Expressing their thoughts behind the vision of the show, the duo revealed to me...
"We were particularly interested in artists who approach material as if it is language itself. Where the act of making is the very expression of an idea. So, the works in the show are not solely exploring the physicality of material, but actually the psychological space material can occupy. Each artist is questioning, in very unique ways, the relationship between the human and non-human and where that line, if it even exists, begins and ends."
Creating textile art pieces, Abigail Booth draws upon personal interactions with the natural landscape to explore a visual dialogue of dreams and memory. Working with nature as both a landscape of inspiration and a physical material to extract organic colour, collected from plants she discovers through being with the land. The textile works Booth then creates become layered, complex constructions and re imaginations of these landscapes. The intimate language of textiles offers Booth a material to reflect a personal and tactile experience.
Could you explain more about the specific works you will be exhibiting and their inspiration Abigail?
I am working on three new textile works for the show that are exploring a deeply personal domestic space. The references in each work are all connected to the same Victorian terraced house and are the beginning of a much wider body of work that is turning inward and looking at domestic archetypes and the way that, much like textiles themselves, interior spaces and the very fabric of our homes hold memory and previous lives in their bones.
How do your selection of natural pigments and materials been embody this narrative?
These works have all been made from a pigment created from soot from the hearth of a wood burning fire.

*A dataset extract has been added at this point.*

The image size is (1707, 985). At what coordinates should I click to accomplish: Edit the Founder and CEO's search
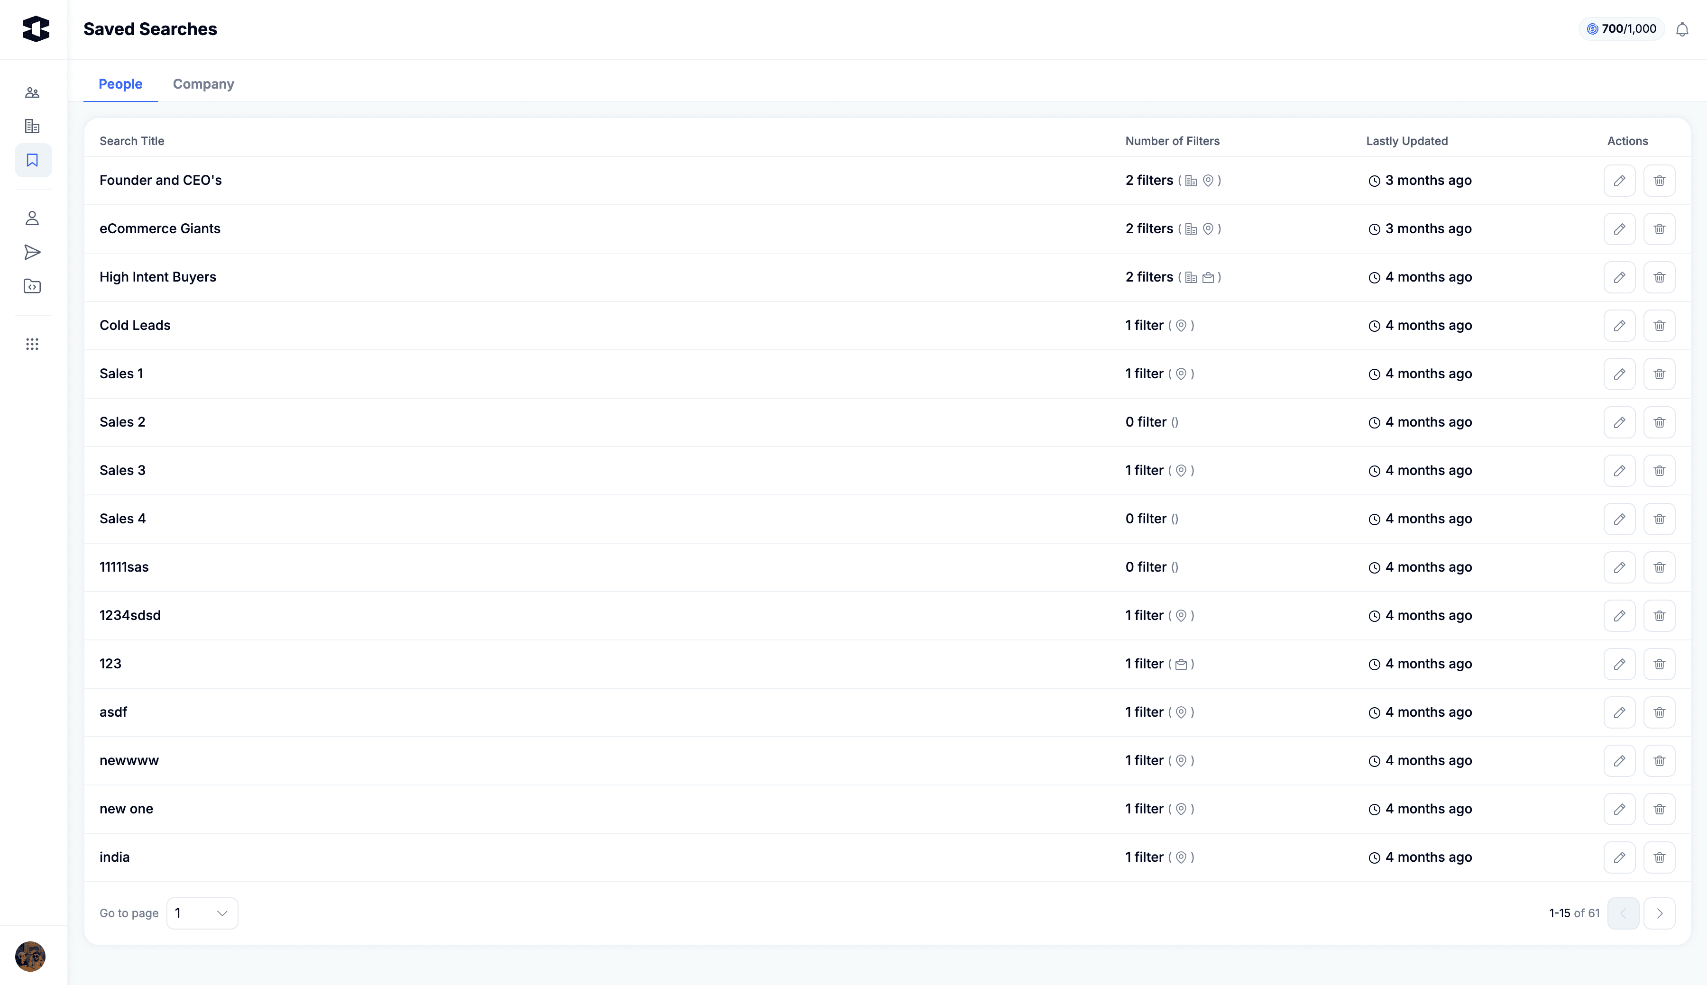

I am interested in the latent emotive qualities held within pigments, so just the smell of working with soot brings ideas and memories to the surface as I make these works. Particularly in these works I’m interested in the idea of thresholds within the domestic space, these permeable places such as the hearth or windows within the home. The textiles I work with are often reclaimed from domestic contexts, a lot of old bedsheets and curtains get repurposed and pieced into my works, and for me they carry their past lives with them. Even if not immediately evident of the surface of the works, in the making, I’m deeply aware of say a sheet worn so thin by sleeping bodies, or the subtle sun bleaching of curtains repeatedly drawn and closed.
Taking Place in the Lavery Studio of Cromwell Place in South Kensington. Alongside the exhibition will run a series of ‘In Conversation’ events and live performances where makers will demonstrate their processes of creation and engage in deep material discussions.
Hear Abigail Booth speak on her practice, offer thoughts and reflections alongside ceramists Chloe Rosetta Bell, In Conversation: Nature and Place in Ceramics and Textiles, hosted by independent collector and curator Sarah Griffin, on Friday 12 May at 18:00 BST (British Summer Time, London, UK).
Whilst the exhibit is free to visit, booking for In Conversation talks is required. Tickets cost £6 and can be purchased here.
Material Beings will take place in the Lavery Studio of Cromwell Place, open daily between the 10-14 May.